**What to do**
1. In the forum post about striking a buried power cable while digging a hedge trench, copy the passage from "Anyway, while working" up to and including "it still works.".
2. Answer these about the forum post on hitting a power cable while digging:
(a) How deep does the hedge trench need to be?
(b) What did the writer used to be?
(c) How far under the surface of the gravel driveway is the cable?
3. Can you go on with the forum post about damaging a buried power cable while digging, starting after its last sentence?

**Passage provided**
HV Cable depth regs?

I was digging a trench in the garden earlier with pick and shovel. We are planting a hedge soon and it's only a 30cm deep job but the ground is full of roots and rocks and is really hard digging.

Anyway, while working my way through one particularly stubborn stretch, my pick head was met with a bright flash, a loud bang and a puff of smoke. I used to be a sapper so i knew what it was as soon as it happened. I'd hit an HV cable and somehow defied the predictions of all those terrible H&S videos i had to watch back in the day.

For some reason, 6cm under the surface of my gravel driveway, there is a 415v HV cable that now has a crack in the outer sleeve and the armour has been penetrated. It was raining earlier and the wounded cable is now buzzing, crackling and steaming away with the water getting into it.

Naturally, I did what all good sappers do in these circumstances and quickly filled it back in and made myself scarce.

It seems that everyone still has power so although the cable is damaged, it still works.

**Data segment**
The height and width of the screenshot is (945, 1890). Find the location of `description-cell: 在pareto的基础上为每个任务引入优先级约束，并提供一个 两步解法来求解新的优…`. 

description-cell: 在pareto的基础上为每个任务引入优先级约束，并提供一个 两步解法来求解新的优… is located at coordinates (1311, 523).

**Response list**
1.
Anyway, while working my way through one particularly stubborn stretch, my pick head was met with a bright flash, a loud bang and a puff of smoke. I used to be a sapper so i knew what it was as soon as it happened. I'd hit an HV cable and somehow defied the predictions of all those terrible H&S videos i had to watch back in the day.

For some reason, 6cm under the surface of my gravel driveway, there is a 415v HV cable that now has a crack in the outer sleeve and the armour has been penetrated. It was raining earlier and the wounded cable is now buzzing, crackling and steaming away with the water getting into it.

Naturally, I did what all good sappers do in these circumstances and quickly filled it back in and made myself scarce.

It seems that everyone still has power so although the cable is damaged, it still works.

2.
(a) 30cm
(b) A sapper
(c) 6cm

3.
When I last laid a cable, we were told that they always had to be at least 600cm deep, covered with warning tape and if possible marked on the surface with a post of something. What is the law surrounding this?

I have a bloody great cable 6cm's under the surface, i'm being charitable too, it may be less than that as the ground is not level but it's literally possible to scrape the surface with my heel to expose the thing now that I know where it is.

If i report this "fault", it is likely that the electricity people will come knocking at my door with a hefty bill so i want to be able to tell this to piss off and find the moron's who laid it and get the money from them, assuming that they are still alive and have not bee killed by any of their other professional cable installations.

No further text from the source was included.